Re: [Media Summit] ChromeOS Kernel CAM

[Laurent Pinchart <laurent.pinchart@ideasonboard.com>]

On Thu, Sep 08, 2022 at 04:59:05PM +0200, Maxime Ripard wrote:
> On Thu, Sep 08, 2022 at 05:14:41PM +0300, Laurent Pinchart wrote:
> > On Thu, Sep 08, 2022 at 10:08:46AM +0200, Maxime Ripard wrote:
> > > Hi Ricardo,
> > > 
> > > On Thu, Sep 08, 2022 at 09:11:11AM +0200, Ricardo Ribalda wrote:
> > > > > - Still on slide 16, V4L2 as an API is usable without disclosing vendor
> > > > >   IP. What is not possible is upstreaming a driver. I don't see this as
> > > > >   significantly different between V4L2 and the new API proposal. I
> > > > >   expect this to be discussed on Monday.
> > > > 
> > > > I am only considering upstream drivers. There is not much to discuss
> > > > for downstream or closed drivers :)
> > > 
> > > Are we really discussing upstream *drivers*? If anything, it looks like
> > > the Kcam proposal moves most of the drivers out of upstream.
> > 
> > Given that the API proposal sets at a significant lower level than V4L2
> > in the stack, the concept of "userspace driver" (I meant it in the sense
> > of GPU support in mesa) plays a bigger role. It would be good to clarify
> > what is meant by "driver" and maybe use the term "kernel driver" when
> > only the kernel part is covered, to avoid misunderstandings.
> 
> I think there's a bit of a misunderstanding about what exactly is in a
> DRM driver, and what is in Mesa.
> 
> Mesa doesn't program the hardware at all, it's merely a glorified
> compiler. It's not more of a driver than GCC is an OS. Most importantly
> for our discussion, Mesa doesn't perform any kind of register access (or
> register access request), only the (kernel) driver does that.

Mesa compiles shaders, but also more generally produces command streams
that are passed as blobs to the DRM driver, which then forwards them to
the device with as little processing and validation as possible (when
the device is designed with multi-clients in mind, that processing and
validation can be reduced a lot). Recent ISPs have a similar
architecture, with a set of registers used to communicate with the ISP
firmware, and then most of the hardware registers for the actual image
processing blocks being programmed based from the command stream.
"Command stream" may not be a very good term for ISPs as it's not really
a stream of commands, but conceptually, we're dealing with a blob that
is computed by userspace.

> What would be relevant to the discussion though was the userspace mode
> setting, where X11 would have most of the logic to drive the hardware
> directly.
> 
> That ended up being a mistake, and got superseded by KMS more than a
> decade ago because it wasn't working.

You're absolutely right. I focussed my analysis of the API proposal on
the ISP parameters, but there's more than that, the plan (as I
understand it) is also to handle the programming of the registers not
related to the image processing as such from userspace. I've used the
DRM <-> KMS analogy before, to point out that the graphics world has an
abstract model on the KMS side for pipeline configuration and uses the
lower-level DRM API only to pass command streams, but forgot to mention
X11 UMS. It's certainly a very good point.
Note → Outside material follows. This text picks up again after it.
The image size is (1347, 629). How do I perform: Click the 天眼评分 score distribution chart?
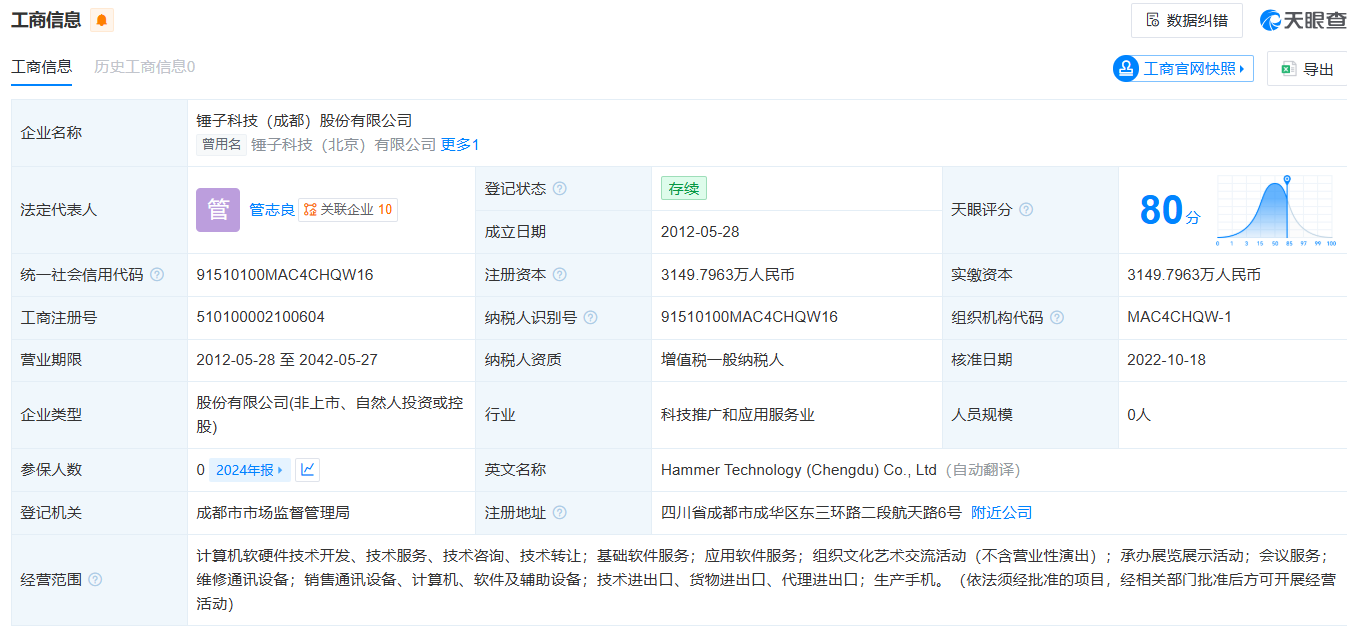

> > > > > - Slide 31 mentions that entities can send operations internally and
> > > > >   listen to each other events. I'd like to better understand how that
> > > > >   will work without any abstraction in the API (as that is one of the
> > > > >   main design decision behind this new API) when those entities are from
> > > > >   different vendors, and handled by different drivers that are developed
> > > > >   independently (for instance, the camera sensor and the CSI-2 receiver,
> > > > >   or even the CSI-2 receiver and the ISP).
> > > > 
> > > > It is still under work.
> > > > 
> > > > Hardware, specially for standard buses,  should be resilient (not
> > > > crash) to format mismatches. Otherwise a mal-functionling sensor or
> > > > too much noise could crash the system (with or without kcam).
> > > > 
> > > > Drivers developed together should know about the rest of the system,
> > > > so that is not the issue here.
> > > > 
> > > > For drivers developed by different vendors for a standard bus, on
> > > > hardware that is not resilient (that was a mouthful), then we need to
> > > > prepare a set of read-only standard registers.
> > > 
> > > I'm not even sure that read-only registers would be enough. I've
> > > experienced first-hand DMA controllers that, when the camera has its
> > > timings completely off, end up completely confused and write way outside
> > > of its assigned buffer creating big chunks of corrupted memory in the
> > > system.
> > > 
> > > And that was by writing fairly legit values to registers that were meant
> > > for that, so we wouldn't be able to defend against it even with the
> > > smartest whitelist.
> > > 
> > > And we were in a "good faith" situation. Giving an attacker basically
> > > programmable access to DMA engines that might not be sitting behind an
> > > IOMMU seems like a very dangerous idea to me.
> > 
> > Do we need to preassign a range of CVE numbers ? :-)
> 
> We can do that, but I'd rather have some way to defend against that.

-- 
Regards,

Laurent Pinchart